**** EXTRAIT
Les vieux écoliers réinventent leurs souvenirs d'école, les enluminent suivant leur âge et en fonction de leur "auditoire" : leur geste convoque les genoux écorchés, chapardages et bons tours au maître, ou les fantasmes prétendus érotiques sur les genoux de la maîtresse, selon qu'ils sont nostalgiques de la guerre des boutons ou génération sous-doués.
Quand il rencontre un ancien condisciple, un vieil écolier dira : "tu te rappelles Machin ? Quelle peau de vache !" Un écolier d'aujourd'hui peut détruire Machin d'un simple clic.
Autres temps, autres mœurs…
Nous avons tous assez de souvenirs d'école pour écrire un livre…
Mais je crains fort d'ennuyer le lecteur (éventuel) si je raconte mes VRAIS souvenirs de profs, sans les pimenter d'érotisme, de gauloiserie ou de romantisme.
De littérature, quoi.
Ce serait comme infliger à des amis le diaporama des 86 photos du petit dernier à la plage, en expliquant, faussement embarrassé, que vous n'avez pu vous résoudre à en supprimer. Globalement, si vous n'êtes pas le géniteur de la vedette, vous vous en foutez royalement.
Comme de mes souvenirs d'école.
Pour faire court, si je réfléchis, chaque période de scolarité laisse des souvenirs bien différents.
D'abord le temps béni de l'école primaire, où Dieu existait, puisque parents et maîtres étaient des références vénérées.
********
**** MATÉRIEL FOURNI
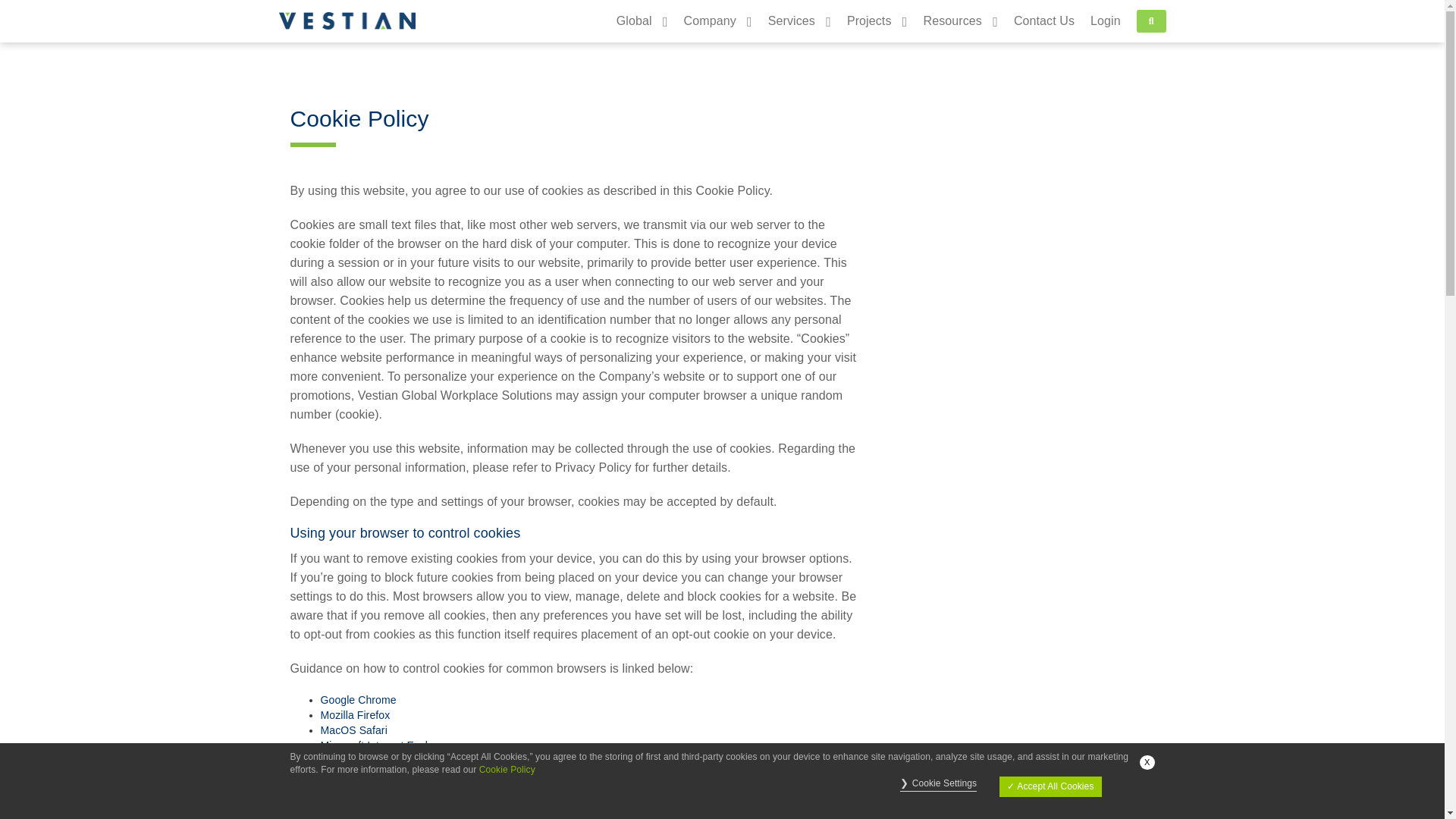
Company (710, 21)
Google Chrome (358, 699)
Microsoft Internet Explorer (383, 745)
MacOS Safari (353, 729)
Login (1105, 21)
Contact Us (1035, 21)
Projects (869, 21)
Mozilla Firefox (355, 715)
Resources (952, 21)
Services (791, 21)
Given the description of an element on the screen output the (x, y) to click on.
********
** TRAVAIL À FAIRE **
(A) Relevez tout ce que, d'après l'extrait, le geste des vieux écoliers convoque.
(B) Dans l'extrait, combien de photos compte le diaporama du petit dernier à la plage ?
(C) Poursuivez l'extrait sur les souvenirs d'école après sa dernière phrase.

** RÉSULTATS ATTENDUS **
(A)
- les genoux écorchés
- les chapardages
- les bons tours au maître
- les fantasmes prétendus érotiques sur les genoux de la maîtresse

(B) 86 photos.

(C)
Il faut dire que commencer sa carrière scolaire à 2 ans dans la classe de sa maman vous inculque le respect à vie. Et ce n'est pas une sinécure que d'être dans la classe de sa mère, bien plus sévère avec vous qu'avec les autres, bien sûr, de même que ce n'est pas une sinécure que de travailler avec son conjoint…
Puis la triste période de la prison : 7 ans d'internat, et enfin la joyeuse fac, dernière bulle de légèreté avant le grand saut sans parachute.
De la pension je n'ai que des souvenirs gris d'où émergent des silhouettes falotes ; cette prof de Français Latin naine, bossue, de plus affligée d'une élocution incompréhensible portait le nom affreusement cruel de Rose Joly (sic) ; cette terrifiante prof de Sciences Nat. (accessoirement et inexplicablement sœur d'un candidat à la Présidence de la République), longue comme un jour sans internet, dans une blouse informe, se mit un jour devant nous à cracher interminablement dans un tube à essais pour démontrer les propriétés de la salive ; scène qui, malgré la terreur que j'avais d'elle, provoqua chez moi un fou rire inextinguible (mais ne le sont-ils pas tous ?), qui me valut l'exclusion de la classe et un blâme. (Mais je vous parle d'un temps où il n'était pas nécessaire d'avoir tué père et mère pour recevoir une punition avec sursis…)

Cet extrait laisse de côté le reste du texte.